TASK DETAILS:
Reproduce the entries below word for word, from their first line through the line containing "point(289,118)", both ends included.

DATA LINES:
──────────

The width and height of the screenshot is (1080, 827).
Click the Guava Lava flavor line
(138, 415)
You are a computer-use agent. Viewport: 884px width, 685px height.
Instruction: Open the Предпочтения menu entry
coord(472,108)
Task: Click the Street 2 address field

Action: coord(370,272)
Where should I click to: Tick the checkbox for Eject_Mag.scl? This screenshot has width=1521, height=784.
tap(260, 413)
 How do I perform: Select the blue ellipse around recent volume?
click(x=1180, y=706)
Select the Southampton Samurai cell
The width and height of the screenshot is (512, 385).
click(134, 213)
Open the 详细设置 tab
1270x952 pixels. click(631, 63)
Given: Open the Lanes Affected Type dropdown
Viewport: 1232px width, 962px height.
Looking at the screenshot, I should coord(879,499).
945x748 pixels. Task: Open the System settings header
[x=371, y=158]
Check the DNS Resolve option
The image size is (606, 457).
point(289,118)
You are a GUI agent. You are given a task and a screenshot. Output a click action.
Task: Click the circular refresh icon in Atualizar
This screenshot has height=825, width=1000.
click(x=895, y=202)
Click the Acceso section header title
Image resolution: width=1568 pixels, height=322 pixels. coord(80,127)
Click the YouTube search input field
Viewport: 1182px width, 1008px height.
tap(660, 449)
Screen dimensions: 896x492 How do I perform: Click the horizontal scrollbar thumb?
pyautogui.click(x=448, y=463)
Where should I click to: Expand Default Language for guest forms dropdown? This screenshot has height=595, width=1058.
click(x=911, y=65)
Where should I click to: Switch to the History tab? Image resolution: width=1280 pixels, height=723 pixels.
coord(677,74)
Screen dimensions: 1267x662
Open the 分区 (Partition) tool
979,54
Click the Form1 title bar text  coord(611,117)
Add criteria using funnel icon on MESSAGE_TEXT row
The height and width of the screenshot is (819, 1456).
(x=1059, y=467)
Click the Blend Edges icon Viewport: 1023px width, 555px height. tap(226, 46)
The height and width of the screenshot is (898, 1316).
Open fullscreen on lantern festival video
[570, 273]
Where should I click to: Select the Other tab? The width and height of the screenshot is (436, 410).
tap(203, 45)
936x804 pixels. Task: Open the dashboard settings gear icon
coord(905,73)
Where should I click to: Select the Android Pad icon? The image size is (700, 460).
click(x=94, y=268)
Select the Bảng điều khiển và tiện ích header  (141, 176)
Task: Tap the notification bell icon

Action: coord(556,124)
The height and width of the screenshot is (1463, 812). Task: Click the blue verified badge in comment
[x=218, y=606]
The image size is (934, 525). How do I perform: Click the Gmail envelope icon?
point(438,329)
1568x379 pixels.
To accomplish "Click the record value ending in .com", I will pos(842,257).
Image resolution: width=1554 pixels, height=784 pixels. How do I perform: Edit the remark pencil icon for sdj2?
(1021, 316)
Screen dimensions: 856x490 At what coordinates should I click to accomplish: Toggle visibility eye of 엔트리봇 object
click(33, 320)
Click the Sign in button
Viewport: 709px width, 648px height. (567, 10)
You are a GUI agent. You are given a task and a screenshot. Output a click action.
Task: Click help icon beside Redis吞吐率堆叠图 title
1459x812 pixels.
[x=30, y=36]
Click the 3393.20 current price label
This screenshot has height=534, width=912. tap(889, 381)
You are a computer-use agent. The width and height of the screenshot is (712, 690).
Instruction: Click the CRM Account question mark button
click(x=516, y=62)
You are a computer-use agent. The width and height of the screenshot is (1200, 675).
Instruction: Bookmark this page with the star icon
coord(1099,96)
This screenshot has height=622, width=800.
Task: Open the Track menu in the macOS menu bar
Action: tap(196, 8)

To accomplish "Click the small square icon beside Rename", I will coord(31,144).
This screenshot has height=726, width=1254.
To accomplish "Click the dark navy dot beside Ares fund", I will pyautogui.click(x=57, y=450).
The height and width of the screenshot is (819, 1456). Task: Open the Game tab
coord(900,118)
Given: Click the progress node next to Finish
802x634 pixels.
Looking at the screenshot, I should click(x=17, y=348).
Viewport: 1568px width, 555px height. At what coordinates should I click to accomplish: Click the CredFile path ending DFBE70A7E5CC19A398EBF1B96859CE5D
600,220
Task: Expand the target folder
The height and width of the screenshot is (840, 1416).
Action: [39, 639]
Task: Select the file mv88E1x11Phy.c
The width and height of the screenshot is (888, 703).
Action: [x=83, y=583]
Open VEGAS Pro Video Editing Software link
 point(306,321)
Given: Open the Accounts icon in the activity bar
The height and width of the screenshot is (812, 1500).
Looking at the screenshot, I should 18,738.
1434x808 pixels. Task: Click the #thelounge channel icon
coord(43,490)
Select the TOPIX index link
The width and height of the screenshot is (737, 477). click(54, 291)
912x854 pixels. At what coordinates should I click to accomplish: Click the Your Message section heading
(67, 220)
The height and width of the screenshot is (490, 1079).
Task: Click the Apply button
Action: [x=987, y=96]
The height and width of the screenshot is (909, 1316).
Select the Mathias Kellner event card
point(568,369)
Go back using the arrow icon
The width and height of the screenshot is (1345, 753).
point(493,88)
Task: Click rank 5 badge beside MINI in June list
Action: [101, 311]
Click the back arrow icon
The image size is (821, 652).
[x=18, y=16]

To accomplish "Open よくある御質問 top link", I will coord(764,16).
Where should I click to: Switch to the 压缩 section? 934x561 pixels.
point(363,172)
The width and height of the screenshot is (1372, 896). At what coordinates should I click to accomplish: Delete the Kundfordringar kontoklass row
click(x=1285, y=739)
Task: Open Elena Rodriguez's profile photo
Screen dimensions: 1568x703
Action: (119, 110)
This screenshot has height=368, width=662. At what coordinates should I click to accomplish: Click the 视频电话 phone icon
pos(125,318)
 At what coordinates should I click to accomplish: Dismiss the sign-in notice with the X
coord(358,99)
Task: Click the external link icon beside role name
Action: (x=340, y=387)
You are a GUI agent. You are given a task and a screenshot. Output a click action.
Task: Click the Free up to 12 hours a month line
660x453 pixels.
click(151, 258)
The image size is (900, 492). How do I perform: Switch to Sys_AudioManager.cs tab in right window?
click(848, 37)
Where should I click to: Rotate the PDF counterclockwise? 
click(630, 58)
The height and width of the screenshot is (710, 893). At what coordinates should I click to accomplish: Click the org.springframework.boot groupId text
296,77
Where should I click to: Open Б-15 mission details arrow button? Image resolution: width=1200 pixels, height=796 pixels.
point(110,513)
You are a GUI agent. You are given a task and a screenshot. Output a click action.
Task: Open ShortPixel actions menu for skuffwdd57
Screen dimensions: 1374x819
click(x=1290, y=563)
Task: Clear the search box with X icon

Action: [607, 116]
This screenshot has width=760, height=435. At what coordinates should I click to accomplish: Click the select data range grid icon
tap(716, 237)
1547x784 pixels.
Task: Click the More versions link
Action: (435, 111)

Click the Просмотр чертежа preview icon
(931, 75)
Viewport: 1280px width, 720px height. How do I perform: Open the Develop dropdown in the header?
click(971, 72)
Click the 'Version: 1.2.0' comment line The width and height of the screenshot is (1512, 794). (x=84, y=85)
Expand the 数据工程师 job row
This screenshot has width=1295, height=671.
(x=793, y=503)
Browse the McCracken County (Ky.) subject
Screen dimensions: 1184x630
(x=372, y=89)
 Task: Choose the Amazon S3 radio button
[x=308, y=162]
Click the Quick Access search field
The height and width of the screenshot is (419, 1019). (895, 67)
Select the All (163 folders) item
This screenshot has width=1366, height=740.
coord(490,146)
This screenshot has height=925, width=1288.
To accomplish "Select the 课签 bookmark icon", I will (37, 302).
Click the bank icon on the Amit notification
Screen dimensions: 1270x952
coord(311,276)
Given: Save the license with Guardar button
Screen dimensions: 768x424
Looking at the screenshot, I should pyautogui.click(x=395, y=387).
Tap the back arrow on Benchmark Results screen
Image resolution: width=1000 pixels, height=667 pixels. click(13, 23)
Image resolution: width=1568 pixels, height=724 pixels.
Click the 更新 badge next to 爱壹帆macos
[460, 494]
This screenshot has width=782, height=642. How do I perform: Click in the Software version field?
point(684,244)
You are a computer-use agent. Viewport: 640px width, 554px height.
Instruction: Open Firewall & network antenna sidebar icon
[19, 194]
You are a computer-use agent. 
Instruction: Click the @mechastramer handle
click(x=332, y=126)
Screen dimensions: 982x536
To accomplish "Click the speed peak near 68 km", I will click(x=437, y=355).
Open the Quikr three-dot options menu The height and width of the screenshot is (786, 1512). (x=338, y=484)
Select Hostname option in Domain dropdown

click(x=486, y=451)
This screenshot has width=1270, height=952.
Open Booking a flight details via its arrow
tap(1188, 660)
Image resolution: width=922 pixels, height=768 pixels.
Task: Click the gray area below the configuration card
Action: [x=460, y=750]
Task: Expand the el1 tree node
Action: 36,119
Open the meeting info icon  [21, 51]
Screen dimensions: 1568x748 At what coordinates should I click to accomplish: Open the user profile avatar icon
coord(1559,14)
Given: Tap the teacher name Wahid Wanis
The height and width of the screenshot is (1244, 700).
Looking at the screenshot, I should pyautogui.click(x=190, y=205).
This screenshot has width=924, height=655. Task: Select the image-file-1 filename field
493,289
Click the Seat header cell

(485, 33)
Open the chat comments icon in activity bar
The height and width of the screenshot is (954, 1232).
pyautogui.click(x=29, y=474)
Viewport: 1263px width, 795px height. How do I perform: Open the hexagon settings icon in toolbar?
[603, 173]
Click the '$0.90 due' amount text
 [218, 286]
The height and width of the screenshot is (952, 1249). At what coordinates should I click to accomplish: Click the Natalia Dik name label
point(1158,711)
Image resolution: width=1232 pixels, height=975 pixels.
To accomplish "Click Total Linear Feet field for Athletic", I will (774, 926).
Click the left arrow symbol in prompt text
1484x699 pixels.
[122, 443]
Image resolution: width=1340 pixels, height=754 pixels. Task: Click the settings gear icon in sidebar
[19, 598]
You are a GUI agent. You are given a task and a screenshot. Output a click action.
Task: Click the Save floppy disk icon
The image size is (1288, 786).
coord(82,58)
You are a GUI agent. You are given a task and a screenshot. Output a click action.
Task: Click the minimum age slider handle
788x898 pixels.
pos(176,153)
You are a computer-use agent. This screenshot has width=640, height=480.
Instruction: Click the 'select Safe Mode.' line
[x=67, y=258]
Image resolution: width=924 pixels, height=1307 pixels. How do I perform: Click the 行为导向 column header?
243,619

──────────

SOLUTION TO THE PROBLEM:
The width and height of the screenshot is (1080, 827).
Click the Guava Lava flavor line
(138, 415)
You are a computer-use agent. Viewport: 884px width, 685px height.
Instruction: Open the Предпочтения menu entry
coord(472,108)
Task: Click the Street 2 address field

Action: coord(370,272)
Where should I click to: Tick the checkbox for Eject_Mag.scl? This screenshot has width=1521, height=784.
tap(260, 413)
 How do I perform: Select the blue ellipse around recent volume?
click(x=1180, y=706)
Select the Southampton Samurai cell
The width and height of the screenshot is (512, 385).
click(134, 213)
Open the 详细设置 tab
1270x952 pixels. click(631, 63)
Given: Open the Lanes Affected Type dropdown
Viewport: 1232px width, 962px height.
Looking at the screenshot, I should coord(879,499).
945x748 pixels. Task: Open the System settings header
[x=371, y=158]
Check the DNS Resolve option
The image size is (606, 457).
point(289,118)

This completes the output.